I think it's pretty damn hard to have it all. There is no doubt that sexism in the workplace exists, and that there is a glass ceiling - but it is also true that women often make different choices than men would make in the same position.

I'm the same age as my boss, my kids are a similar age. I refuse to travel anything like as much as he does, partly because my children come first, and partly because I just don't really want to spend my whole life working.

caroldecker · 02/11/2015 21:27

Actual quote was:

“I’ve never run it as a girls’ school,” she says. “I’m sorry, I’m not a feminist. I believe there is a glass ceiling – if we tell them there isn’t one, we are telling them a lie.
Women still have to plan for a biological fact – ie motherhood.”

Leavingsosoon · 02/11/2015 21:28

I think I have to agree with timely

anothernumberone · 02/11/2015 21:32

The sooner we stop thinking that men will ever take real responsibility for children, the sooner we'll stop breaking our hearts

I think that is a bit of a blanket statement.

totalrecall1 · 02/11/2015 21:34

I don't think men have it all. Just that they feel more at ease with the compromise they make on family life.

AnnaMarlowe · 02/11/2015 21:35

I actually find it really disturbing that an educated woman, who is responsible for educating young women isn't a feminist.

She doesn't think men and women should be equal???? Shock

Leavingsosoon · 02/11/2015 21:37

That's not the only definition of a feminist

HeartsTrumpDiamonds · 02/11/2015 21:39

It's a zombie thread but the discussion on this was pretty interesting:

www.mumsnet.com/Talk/parenting/2080867-Has-parenting-ruined-your-career-ambitions-Does-it-matter

There was another thread about/for women and mothers with big careers which was also great but it must have been in Chat because I can't find it.

I lean towards agreeing with timely too.

HeartsTrumpDiamonds · 02/11/2015 21:41

And my DH is a SAHD right now. And he is one of the "good ones". Sad

Mistigri · 02/11/2015 21:42

totalrecall I would agree with you there.

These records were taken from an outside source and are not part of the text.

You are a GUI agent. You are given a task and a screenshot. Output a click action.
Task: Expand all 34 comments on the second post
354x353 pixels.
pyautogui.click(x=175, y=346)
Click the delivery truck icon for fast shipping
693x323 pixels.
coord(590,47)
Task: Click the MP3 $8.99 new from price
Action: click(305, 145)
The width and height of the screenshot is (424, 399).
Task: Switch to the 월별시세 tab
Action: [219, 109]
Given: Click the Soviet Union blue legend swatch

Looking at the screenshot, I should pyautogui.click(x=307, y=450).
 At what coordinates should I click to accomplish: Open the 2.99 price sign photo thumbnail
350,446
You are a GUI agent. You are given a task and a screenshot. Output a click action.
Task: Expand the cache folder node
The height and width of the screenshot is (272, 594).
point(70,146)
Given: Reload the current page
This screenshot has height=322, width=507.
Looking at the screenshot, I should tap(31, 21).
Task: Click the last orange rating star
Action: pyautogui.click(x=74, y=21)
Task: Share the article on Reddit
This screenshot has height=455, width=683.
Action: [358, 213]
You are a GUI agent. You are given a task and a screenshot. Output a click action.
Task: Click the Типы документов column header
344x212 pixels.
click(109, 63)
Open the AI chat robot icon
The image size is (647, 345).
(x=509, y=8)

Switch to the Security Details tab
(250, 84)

It remains a fact that for many women, having children stalls their career because they choose to put their children first.

Over the years (I've spent 25 years working for a company which has relatively enlightened employment practices), I've had a number of talented female colleagues all but one of whom has decided by their early forties that they have priorities other than getting to the top. It's not always having children that precipitates this decision; I had kids late and the decision not to pursue a high flying career predates them (I dialled back my work commitments in order to pursue a personal interest).

Alisvolatpropiis · 02/11/2015 21:42

She's right, women can't have it all, as far as I can see. And generally speaking those who say they do have made choices I consider undesirable to achieve their aims. I didn't want to return to work when my baby was mere weeks old, for example.

My idea of having it all is having a job which allows me to finance my lifestyle and affords me a good life/work balance.

My mum has a high flying career. I do not wish to make the same sacrifices she has made, some of which she regrets.